As a woman progresses through pregnancy, the changes in her body can have an effect on the medications she takes. In addition to weight gain, the output of the heart increases, as well as blood volume and kidney filtration rates, important factors in drug metabolism. For example, Indinavir is a treatment for HIV whose concentration in the body changes with pregnancy. A dose that was sufficient for a woman before she became pregnant becomes too low during pregnancy to prevent a breakthrough of resistant virus, which could put her and the baby at risk. For this reason, FDA recommends that Indinavir by itself should not be prescribed to pregnant women.
So how do you determine the correct drug dose for pregnant women? You certainly can’t test out the drug at different doses on a population of pregnant women, as such testing may last longer than pregnancy and may cause damage to the fetus. In addition, you cannot collect multiple blood samples from the fetus during pregnancy. Instead, pharmacologists use mathematical models to predict the levels of drugs in a patient’s system.
Zufei Zhang and Dr. Jashvant Unadkat at the University of Washington believe that PBPK modeling may be the answer. PBPK, or physiologically based pharmacokinetic modeling, is the use of mathematical models to predict the levels of drugs in a patient’s system. Using data from in vitro, pre-clinical and clinical studies, it can estimate drug absorption, distribution, metabolism and excretion.
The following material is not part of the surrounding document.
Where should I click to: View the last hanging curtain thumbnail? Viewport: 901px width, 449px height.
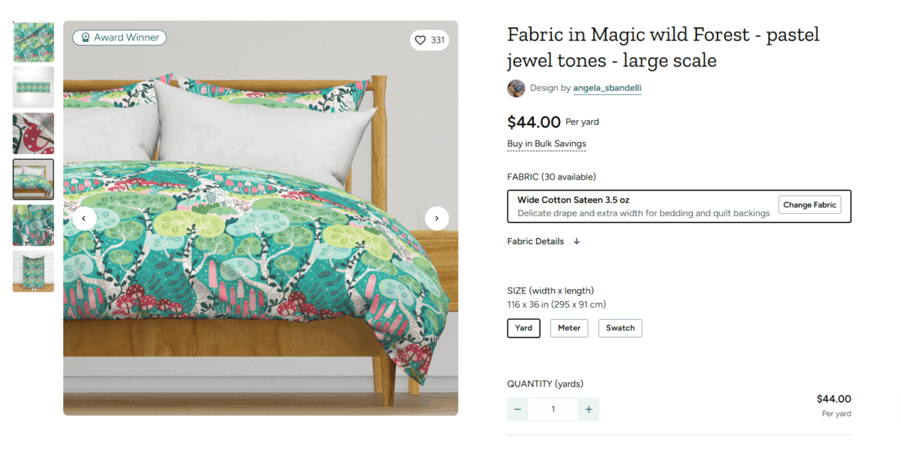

This model breaks down the drug’s path through the body into discrete compartments, often organs and tissues, through which the drug travels at different rates or is chemically modified. This is how a pharmacologist sees a person:
Each compartment has its own equation, factoring in blood flow and volume, surface area, drug permeability, and information about drug transformation before elimination. For example, one compartment may have transporters that can specifically transport the drug. A drug may travel very fast through one compartment, but slowly through another. In addition, the drug’s chemical composition may be modified as it moves from one compartment to the next, on its way to a form that can be excreted from the body.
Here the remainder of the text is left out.